Two men from the funeral home got to the apartment at around four A.M. on Sunday morning. They were both very stocky and looked very strong, tough somehow, yet emanated gentleness, quietness. They went into the bedroom and took care of Oliver. They could not have been more respectful and polite. At that hour, there was no one on the sidewalk or street when we brought Oliver’s body down on a gurney, and they carefully placed it inside a waiting van. I felt grateful for that: the lush cover of darkness and warmth, not unlike the velvet blanket they had placed over him.

I tidied up a bit in his apartment and then went back to my place. I got into my own bed for the first time in more than a month; it seemed too large for me. By now, it was about six o’clock. I closed my eyes. I felt tired, grateful, peaceful, battered, sad, wise, old. I felt like Odysseus reaching shore.

_____________________

I left my apartment for the first time that evening. It was absolutely pouring rain, a drenching summer rain, the kind that cleans the sidewalks. I didn’t know what to do with myself. I went to see Ali at his shop. He asked how I was. “Oliver died today,” I said.

Earlier, I had sent some e-mails to friends and family, but this was the first time I had actually said those three words aloud.

At first Ali looked like he didn’t understand what I’d said—he had always known him as The Doctor, not Oliver—but then he knew. He expressed his sympathy, tenderly, and said he would pray for us. I thanked him. I stood there awkwardly for a minute, and then Ali came from behind the counter to stand with me. There was no one else in the store. We looked out at the rain.

“Ten percent chance of rain, they say!” Ali exclaimed. “Ten percent! And this? What’s this?”

“It’s Oliver,” I said to Ali, “Oliver letting us know…”

I didn’t really believe it, but it felt good to say anyhow.

Ali nodded. “Yes, he saying, ‘Everything good now.’”

Cars zoomed by, cabs, a police car, then another, red lights, sirens roaring. Ali shook his head, dismissively, and went on to tell me a story: “One night, I hear sounds—sirens—lights—and cops pull up right in front of shop. Right here, right there,” he emphasized, pointing out at the curb. “I think, ‘Nothing wrong, I don’t call cops, what’s happening?’ But then police get out of their car and just walk into shop, and the policeman—she say to me—”

“It’s a policewoman?”

“Yes, woman policeman, and she say, ‘I want to buy lottery.’”

Ali explained that it was one of those days when the jackpot was really high.

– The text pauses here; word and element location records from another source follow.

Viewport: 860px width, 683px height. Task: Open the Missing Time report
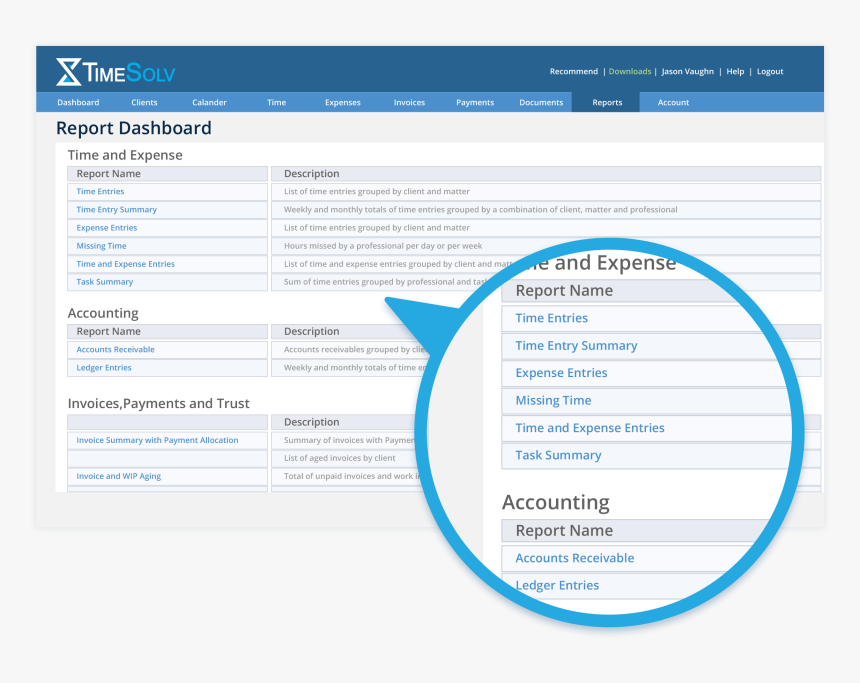coord(102,246)
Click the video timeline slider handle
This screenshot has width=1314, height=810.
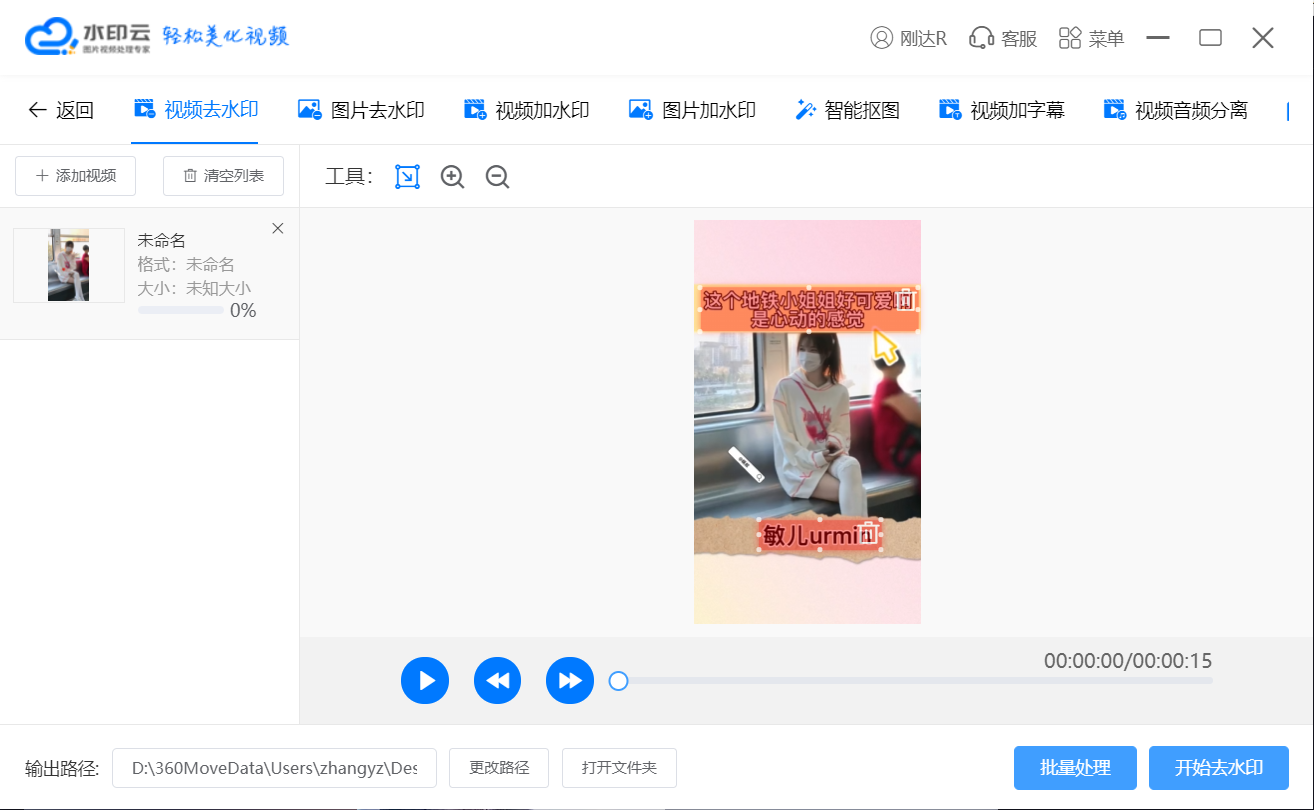pyautogui.click(x=618, y=681)
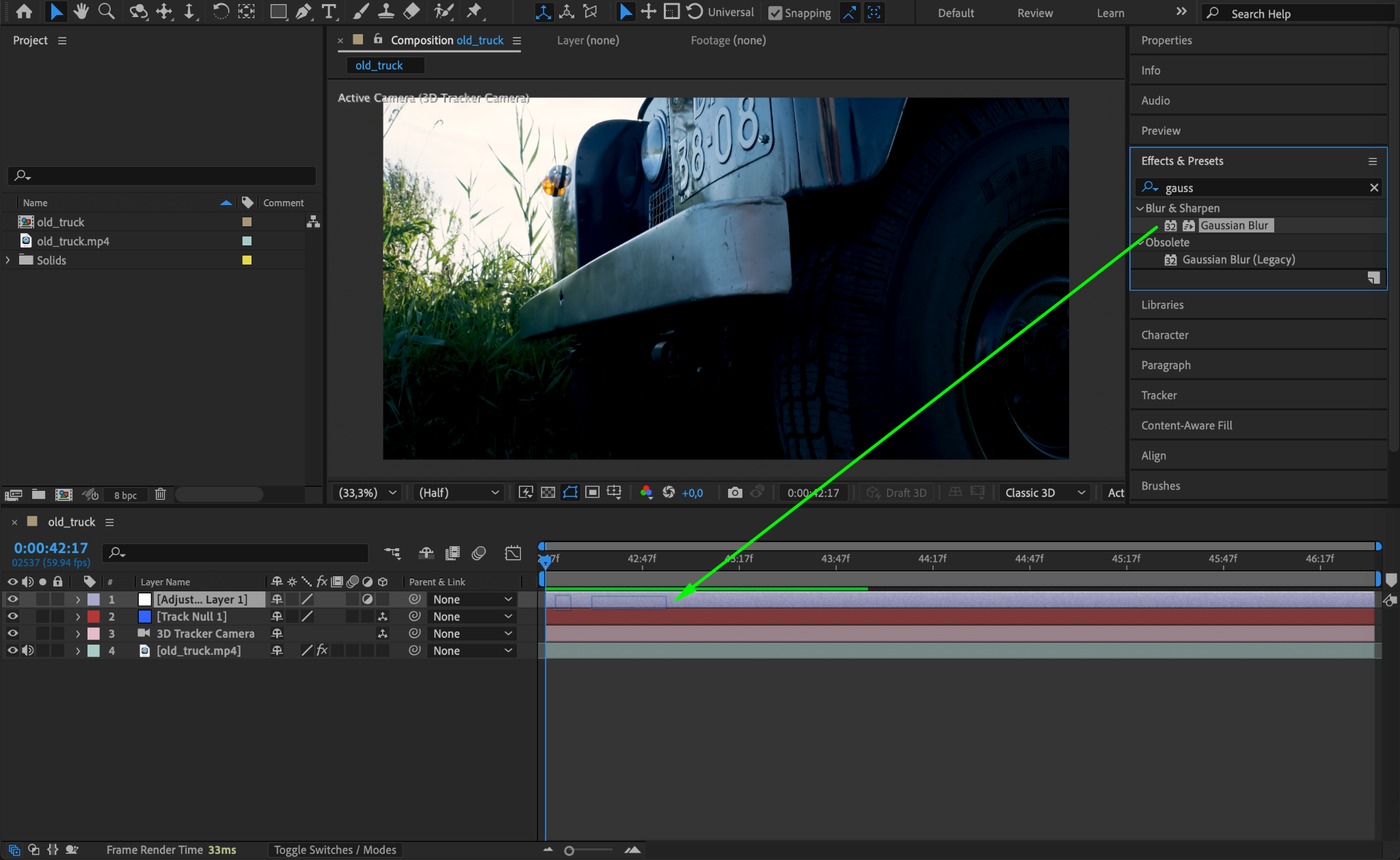Click Toggle Switches / Modes button
Viewport: 1400px width, 860px height.
click(x=335, y=850)
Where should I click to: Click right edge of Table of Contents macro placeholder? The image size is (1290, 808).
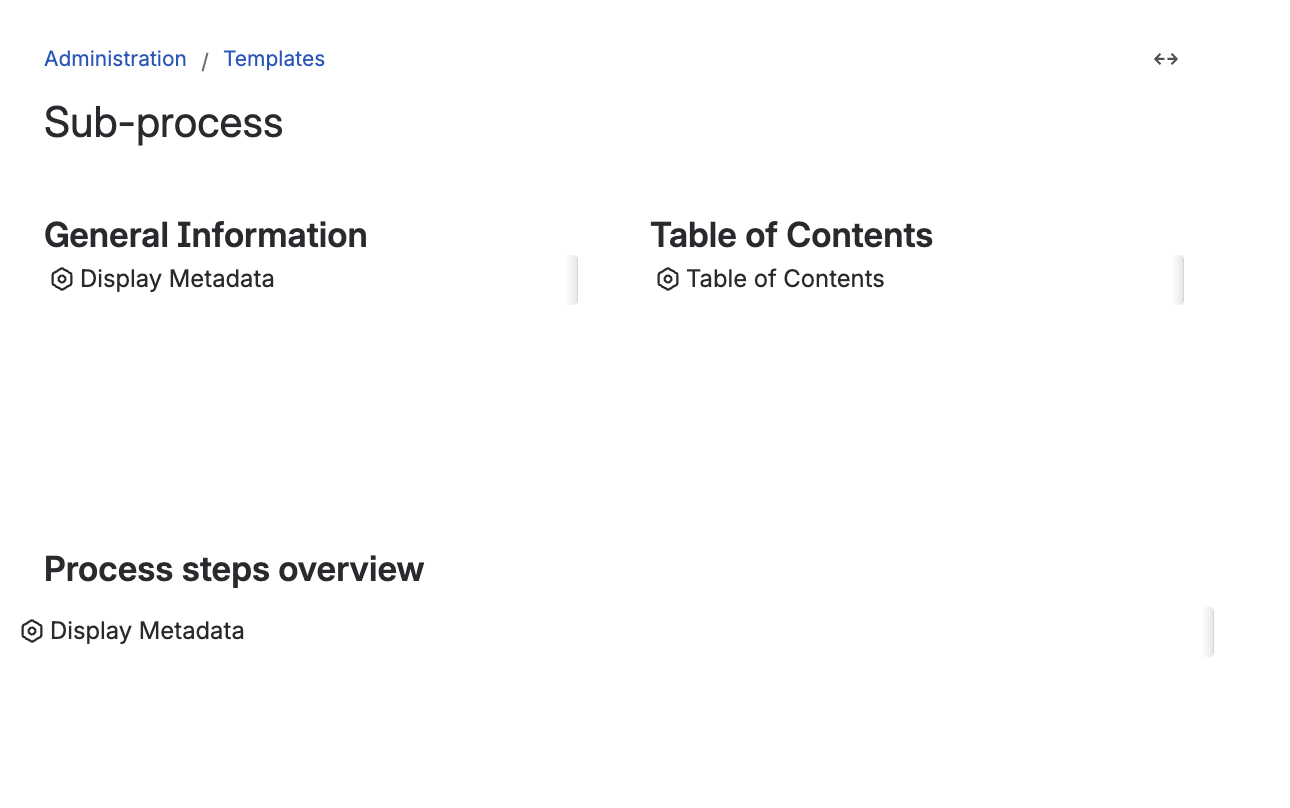pyautogui.click(x=1179, y=280)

Then he grinned and shook his head, like that was the end of the story.

“So, wait, let me get this straight: There was no emergency? Nothing wrong?”

Ali was blasé. “Right, nothing wrong, I do nothing wrong, I never do. She buy a bunch of tickets.”

“So then what happened?”

“She played her badge number—won $200, and split it with her partner.”

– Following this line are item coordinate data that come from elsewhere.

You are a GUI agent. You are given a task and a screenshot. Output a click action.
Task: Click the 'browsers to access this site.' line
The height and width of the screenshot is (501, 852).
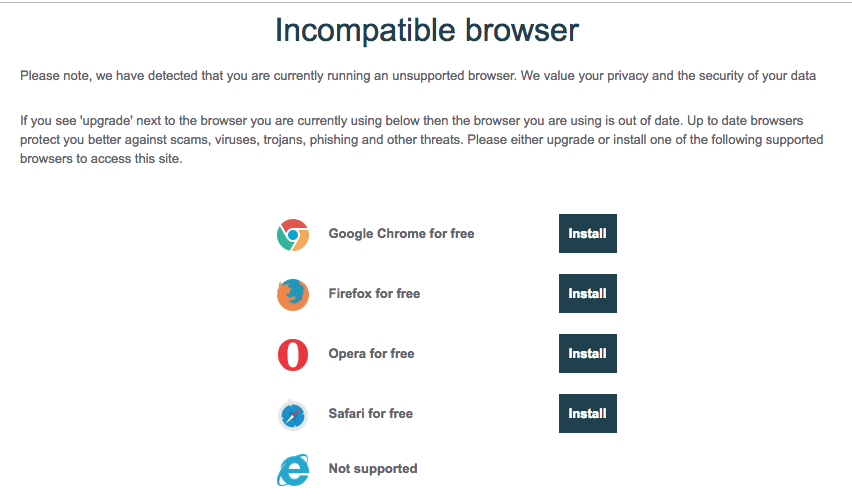pos(101,159)
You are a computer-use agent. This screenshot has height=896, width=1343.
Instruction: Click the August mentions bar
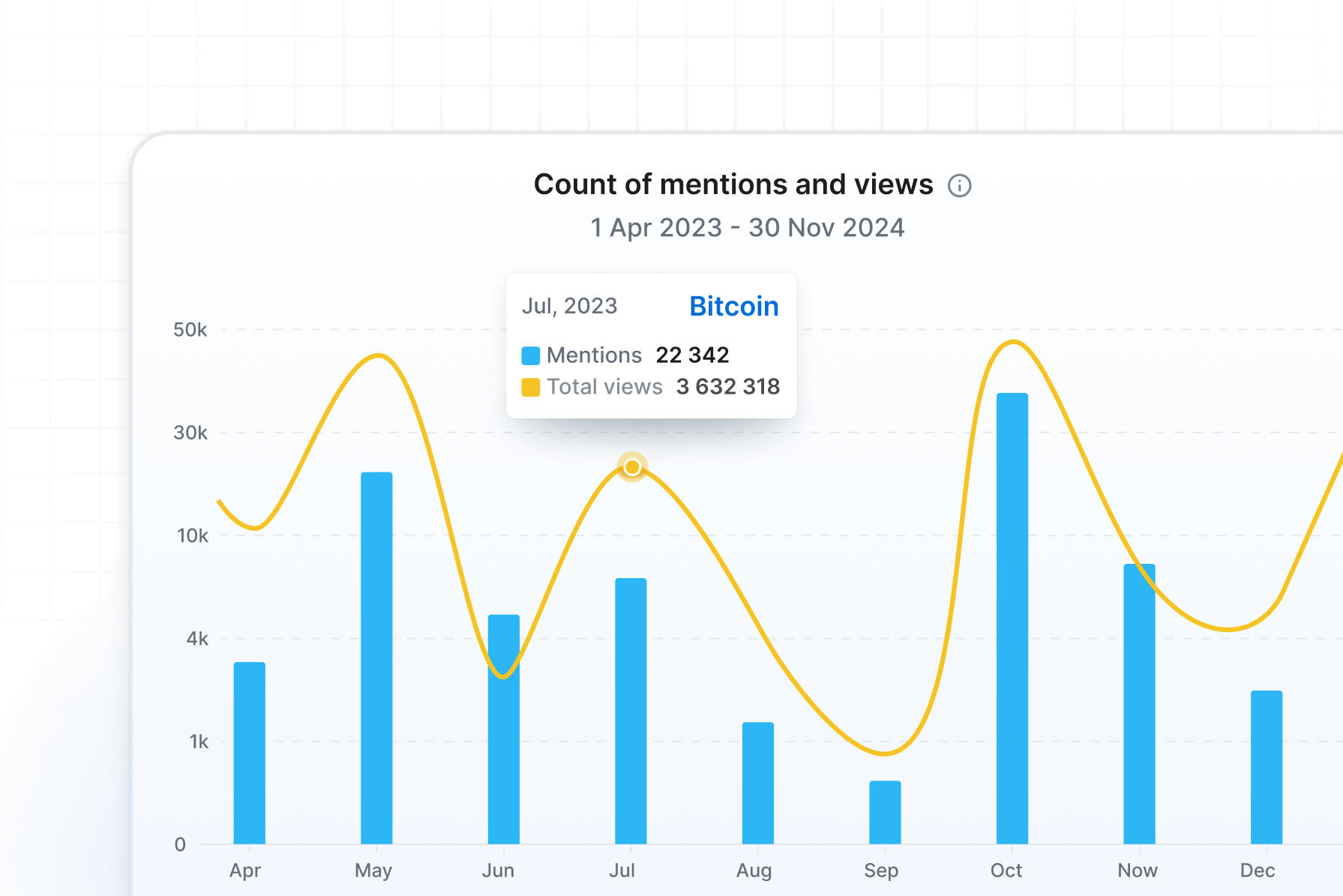coord(757,782)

“Didn’t even give you a tip?”

Ali looked at me like, Did you just move here? Are you crazy?

“No! Nothing! They get in their car, put sirens back on, and go.”

I laughed for the first time in many days. “Thank you, Ali.”

“You’re welcome, my friend.”





POSTSCRIPT


I once met a woman who was an astronaut—she’d been an engineer aboard the space shuttle and completed five missions. She told me that the coolest thing about life in space was not weightlessness or the incredible speed with which you travel, but the view of Earth from hundreds of miles away. You cannot imagine how beautiful it is. And when you’re in orbit, the sun rises sixteen times a day.